Design, Synthesis, Evaluation of Antitubercular Activity and Insilco Studies of Novel 1,5‐Naphthyridin‐2(1H)‐One Pendent 1,2,3‐Triazoles

A library of 1,5-Naphthyridin-2(1H)-one based 1,2,3-triazole analogues (11a-q) were synthesized via series of reactions such as protection, oxidation, cyclization and click chemistry. The new molecules were tested for their antitubercular activity against M. tuberculosis mc²6230 and determined the minimum inhibitory concentration (MIC) employing Rifampicin as reference.
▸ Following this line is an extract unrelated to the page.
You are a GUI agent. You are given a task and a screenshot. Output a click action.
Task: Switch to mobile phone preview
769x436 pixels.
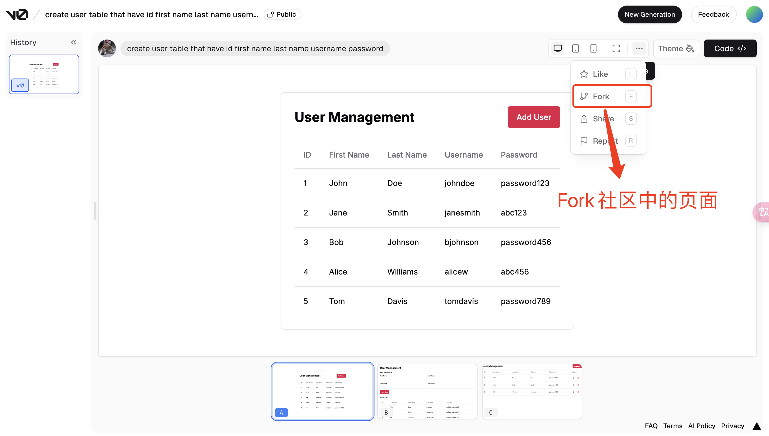coord(593,49)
The 3-cyano and 4-cyano substituted analogues 11e and 11f displayed superior activity with an MIC value of 4.0 μg/ml. Additionally, these potent molecules were tested for determination of their MBC values and ATP depletion assay showed a hopeful relative luminescence. Additionally, determined the MIC of 11e and 11f against multi-drug resistant strains of M. tuberculosis viz. mc² 8243, mc² 8247 and mc² 8259. The cytotoxicity of these two molecules presented no effects on normal cell. The profound results of these two molecules proved them as potential antitubercular agent. Further, molecular docking studies were portrayed against crystal structure of M. tuberculosis dihydrofolate reductase which garnered promising docking scores and binding interactions such as H-bond and hydrophobic. ADME prediction revealed their favorable drug-likeness characteristics.